採蜜体験4:東さんのお話をベースに、質疑応答・フリートーク。

その後は、東さんのこれまでのお話をベースに、質疑応答とフリートーク。

〇ハチミツの保存・保管について

・東さんのところのハチミツは、自然落下で巣房の蜜を取ると、すぐに瓶づめにするそうです。その瓶づめされたハチミツを-20℃の冷凍庫の中で保存しておくと、無添加のハチミツは凍ることなく、何年もきれいな蜜のままで、保存できるとのことです。(参加者の方からは、今までは、つい冷蔵してしまうので、今まで結晶化させてしまっていたとの声が聴かれました。)

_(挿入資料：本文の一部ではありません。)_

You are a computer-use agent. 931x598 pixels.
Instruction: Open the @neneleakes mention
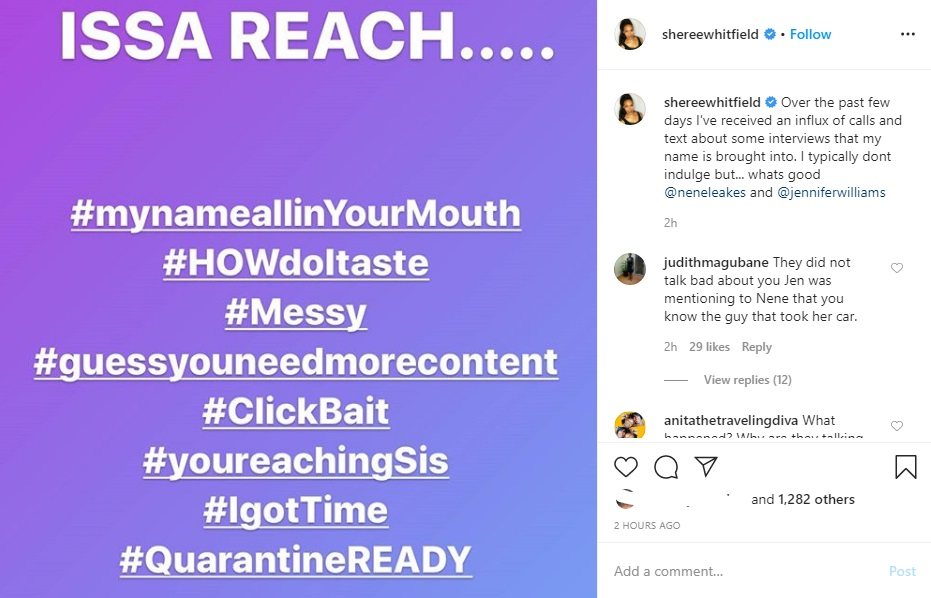705,192
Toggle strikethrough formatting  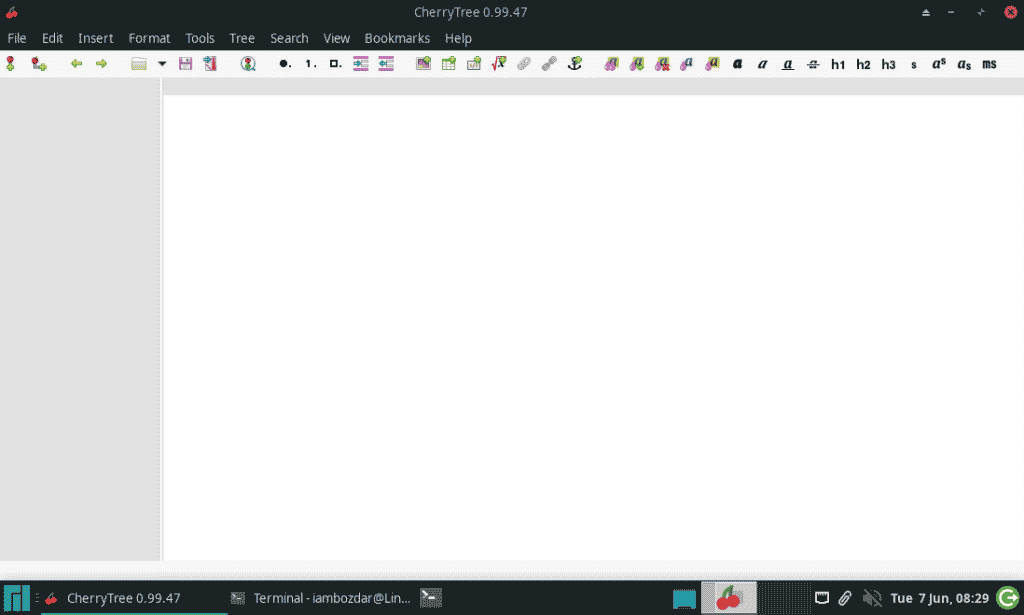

・賞味期限、消費期限は東さんのところのハチミツは1年としている。保存は冷凍庫保存であれば3年くらいもつ、純粋ハチミツは常温だと必ず結晶化するが、温度を調整すれば元の澄んだ状態にもどる。ただ、安価なハチミツはそうはいかない。信頼できるところからハチミツは買った方がよい。今回のmeet upでお送りしているのは、ここ数年で最上級のもの。西洋ミツバチの蜜に比べると淡い色だが、そのくらいの色の蜜が一番おいしい。

〇日本ミツバチやそのハチミツについて

・春から秋は、小さな花が山に一杯咲いている。日本ミツバチは小さい花を好むので、色の淡い、味わいのある蜜ができる。

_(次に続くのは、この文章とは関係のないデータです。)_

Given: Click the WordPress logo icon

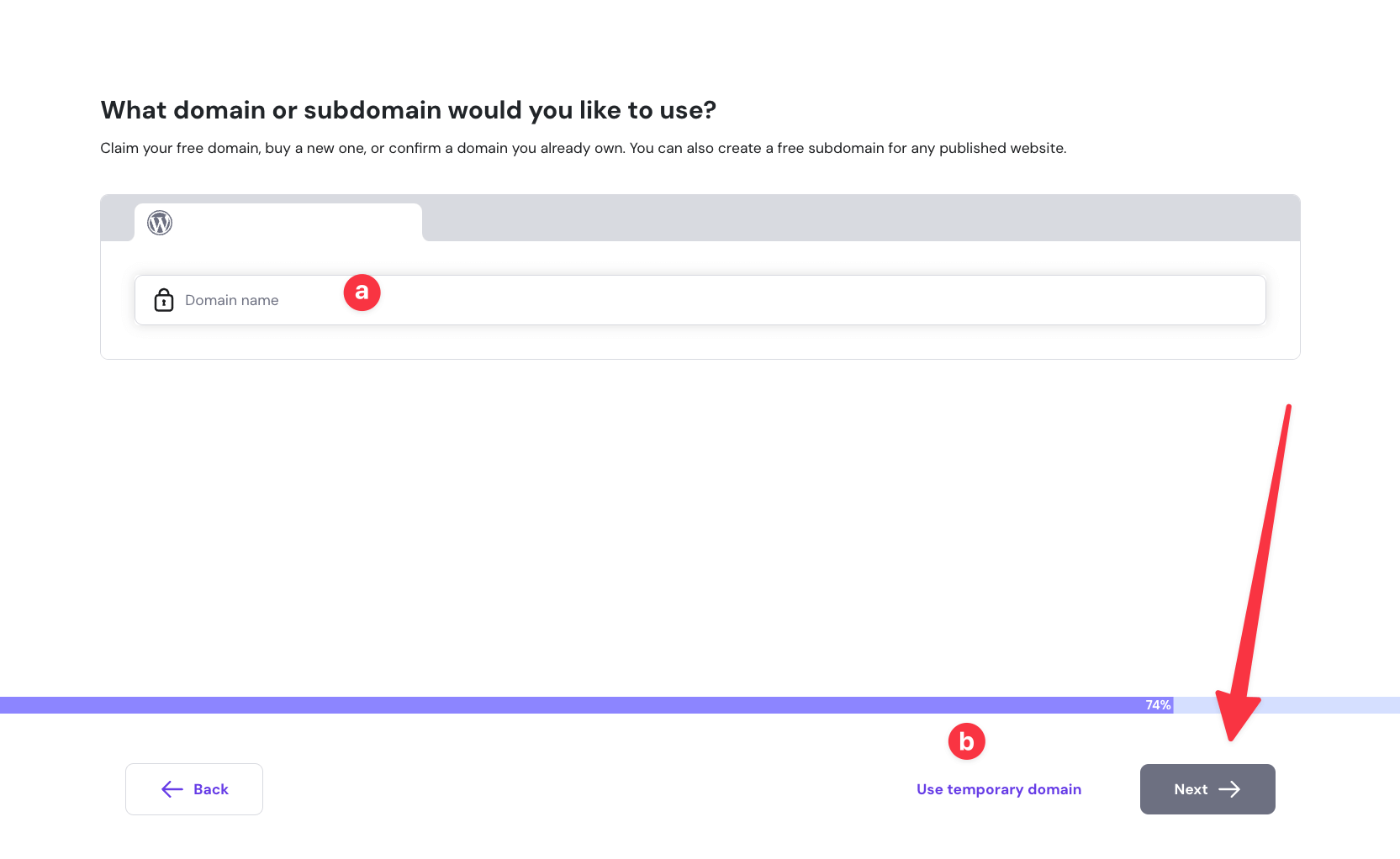Looking at the screenshot, I should tap(160, 223).
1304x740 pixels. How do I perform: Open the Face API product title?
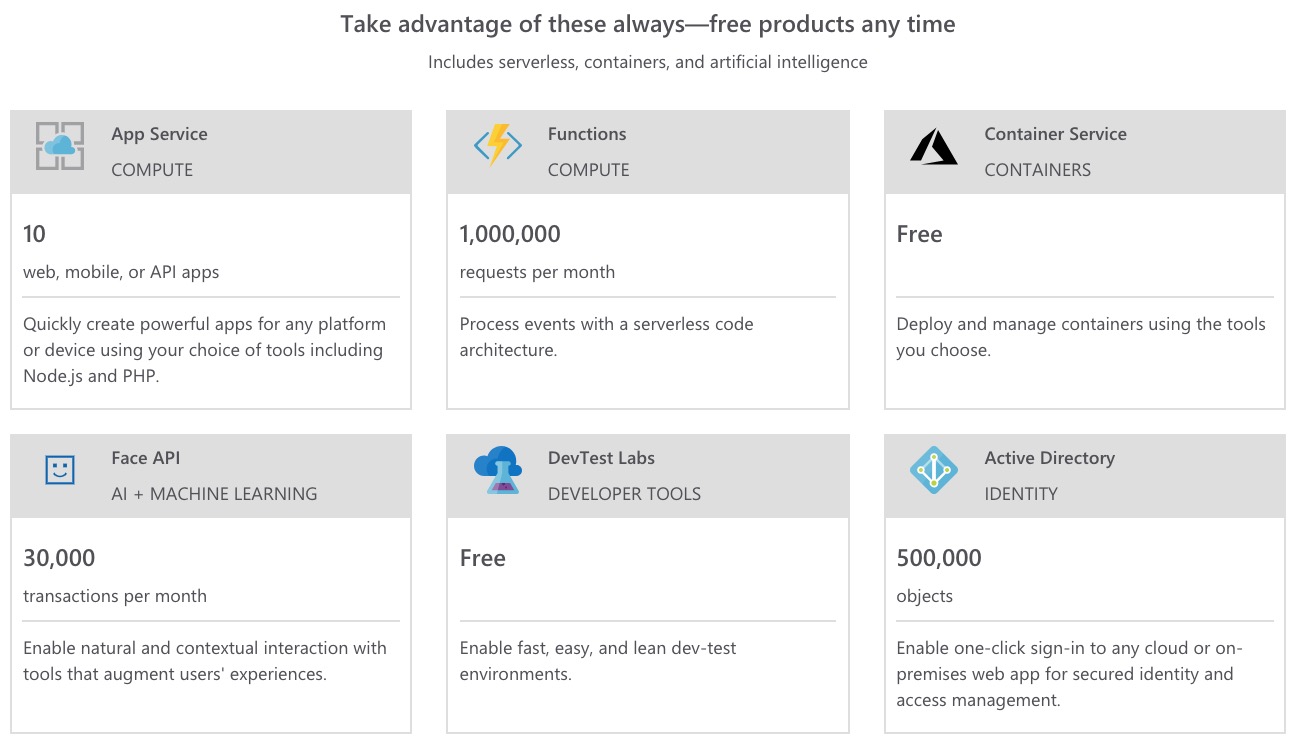coord(146,458)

・日本ミツバチは、様々な花々から、それぞれの花の一番いいの時の蜜を必要なだけ摂ってきて巣内で半年熟成する。西洋ミツバチの熟成期間は2週間程度。

・話題になったマヌカハニーは、ローマ教皇が体調管理に使って世界に広まっている。通常の2倍、3倍の価格がする。そうしたハチミツに比べると、日本ミツバチのハチミツはえぐみが少ない感じ。

・蜂の健康チェックは、1週間~2週間ごとに行っている。巣箱を見て個体の数が増えていたら箱を下から足していく。個体の数が減っていたら環境がよくないということで原因を見極める。個体数の増減バランスをみて環境調整等を行っている。

・日本ミツバチは、蜂を殺さない限り、攻撃スイッチは入らない。攻撃的になるのは冬場。12月からは攻撃的になる。春から秋はおとなしいが、冬は注意。西洋ミツバチは、巣への進路を遮られると怒って攻撃的になる。

・1歳未満の子については、ボツリヌス菌に対応できる腸内環境がまだ整っていないので、ハチミツを食べさせてはいけない。

〇その他、蜜ろう等について

・蜜を絞った後の巣房などの残さは、固めて、後で溶かしてろうそく(蜜ろう)にしたり、蜜ろうラップにしたり、オイルを足して蜜ろうクリームにもできる。ただし、採蜜後の残さを加工品に使えるのは、無農薬で作った蜜の残さのみ。ミツバチの飼育で抗生物質やダニ除け材を使うと巣に薬剤が残留して使えない。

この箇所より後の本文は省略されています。